これらの利点から、IPプールNATが同じ接続にマッチする場合、Hide NATよりも優先的に使用するよう指定することができます。Hide NATは、IPプールを使い切った場合のみ適用されます。
NATの優先順位:
-
静的NAT
-
IPプールNAT
-
Hide NAT
スタティックNATは、IPプールNATの長所とそれ以上の長所をすべて備えているため、他のNAT方式よりも優先順位が高い。
インタフェースごとのIPプール
Security Gatewayに単一のIPアドレスプールを定義する代わりに、1つまたは複数のSecurity Gatewayインタフェースに別のIPアドレスプールを定義することができます。
インタフェースごとにIPプールを定義することで、Security Gatewayが2つ以上のインタフェースを持つ場合に発生するルーティングの問題を解決することができます。
リプライパケットを同じSecurity GatewayインタフェースでSecurity Gatewayに戻す必要がある場合があります。
例:
この図の例では、リモートアクセスクライアントからMEPセキュリティゲートウェイへのデプロイメントにおけるMEPセキュリティゲートウェイの1つを示しています:
項目 |
説明 |
---|---|
1 |
送信元ホストからのパケット: ソースオリジナル |
2 |
インターネット経由のVPNトンネル |
3 |
MEPセキュリティゲートウェイ |
3A |
IPプール1のパケット: ソース:10.55.8.x |
3B |
IPプール2のパケット: ソース:10.55.10.x |
4 |
内部ネットワーク 10.8.8.0 |
5 |
内部ネットワーク10.10.10.0内の対象ホスト |
リモートクライアントが内部ネットワークへの接続を開いた場合、内部ネットワーク内のホストからのリプライパケットは、静的IPプールNATアドレスの使用により、正しいSecurity Gatewayインタフェースにルーティングされます。
リモートクライアントのIPアドレスは、Security Gatewayインタフェースの1つのIPプールのアドレスにNATされます。

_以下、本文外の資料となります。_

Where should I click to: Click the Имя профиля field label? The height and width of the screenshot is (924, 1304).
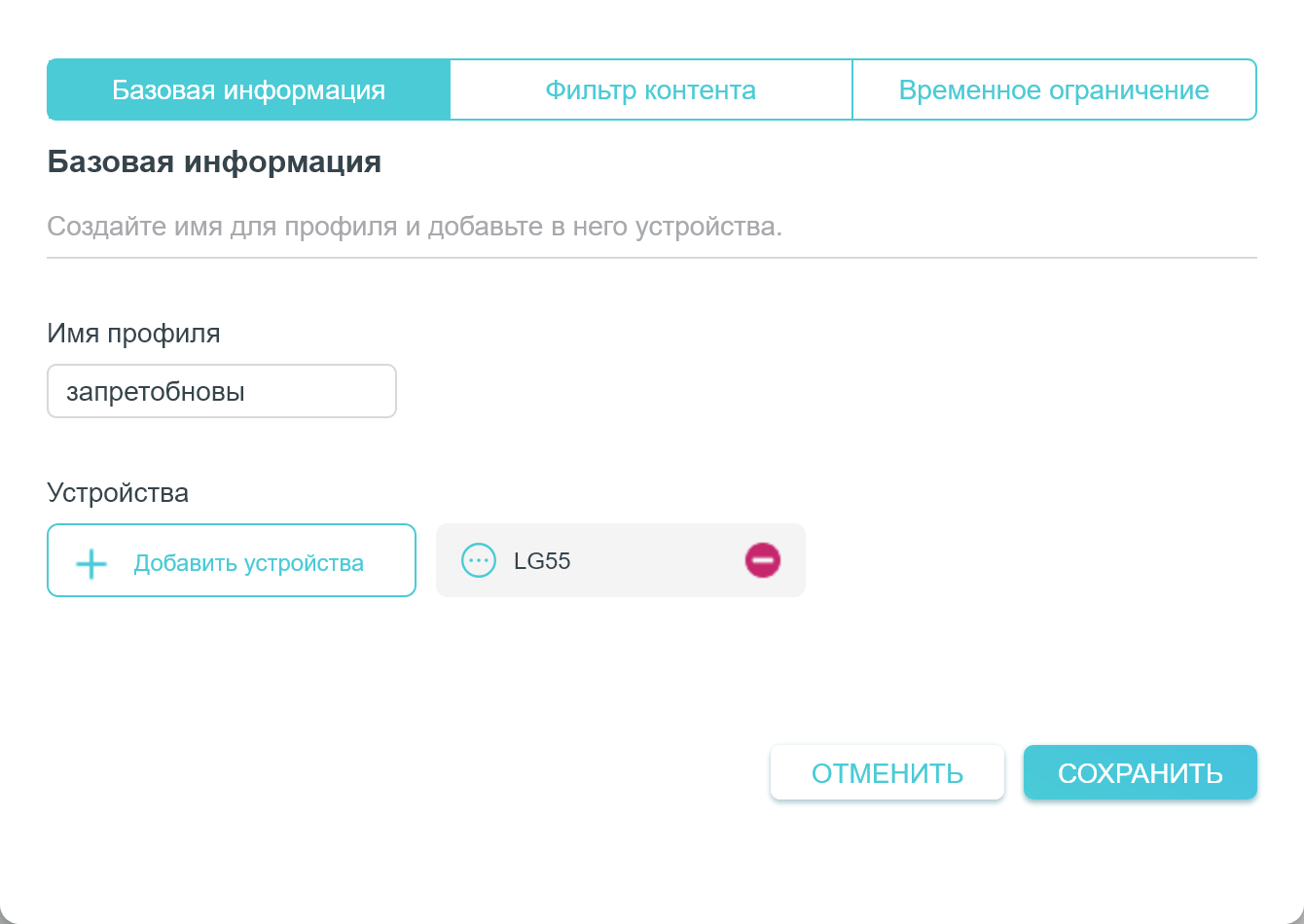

IPプール内のアドレスは、そのセキュリティゲートウェイインタフェースを経由してのみルーティングできるため、ターゲットホストからのすべてのリプライパケットはそのインタフェースにのみ返されます。したがって、インタフェースのIP NATプールが重ならないようにすることが重要である。
パケットがSecurity Gatewayインタフェースに戻ると、Security Gatewayはリモートピアの送信元IPアドレスを復元します。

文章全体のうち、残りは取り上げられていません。